Brain wave: what happens when you and your baby make eye contact
Babies love to stare. They’re not being rude – it’s their way of absorbing knowledge about the world (and sometimes they’re simply not coordinated enough to turn away!) Babies especially love to stare at you, their mother, and once they’ve locked eyes with you, it can be hard for you to look away!
Research suggests that this mutually agreed staring contest could be for a good reason. When a baby and an adult make eye contact, their brain waves fall in sync, a new study has found. And those shared patterns of brain activity may actually pave the way for better communication between baby and adult: babies make more soft little sounds when their eyes are locked onto an adult who is looking back at them.

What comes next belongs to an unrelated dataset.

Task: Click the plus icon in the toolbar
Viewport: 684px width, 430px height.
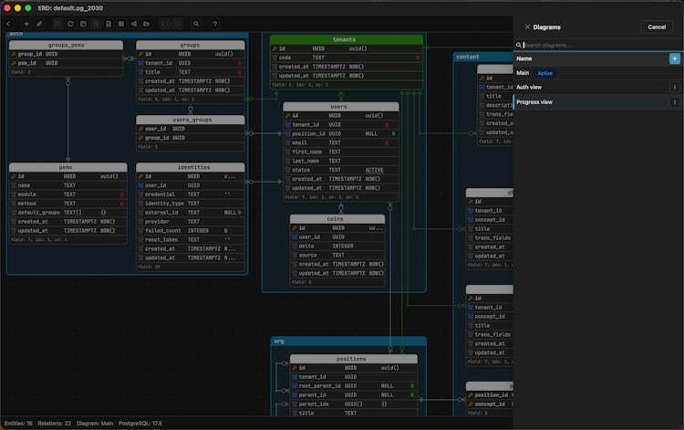Action: [26, 24]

Psychologist Victoria Leong of the University of Cambridge and Nanyang Technological University in Singapore and colleagues fitted 17 eight-month-old babies with EEG caps (headwear covered with electrodes that measure the collective behaviour of nerve cells across the brain) for two experiments. In the first experiment, the babies watched a video in which an adult (also wearing an EEG cap) sang a nursery rhyme while looking either straight ahead at the baby, at the baby but with her head turned at a 20-degree angle, or away from the baby and with her head turned at a 20-degree angle.
When the researcher looked at the baby (either facing the baby or with her head slightly turned), the babies’ brains responded, showing activity patterns that started to closely resemble those of the researcher.
The second experiment moved the test into real life. The same researcher from the video sat near 19 different babies. The real-life eye contact prompted brain patterns similar to those seen in the video experiment: when eyes met, brain activity fell in sync; when eyes wandered, brain activity didn’t match as closely.
The baby’s and the adult’s brain activity appeared to get in sync by meeting in the middle. When gazes were shared, a baby’s brain waves became more like the researcher’s, and the researcher’s more like the baby’s. That finding is “giving new insights into infants’ amazing abilities to connect to, and tune in with, their adult caregivers,” Leong says.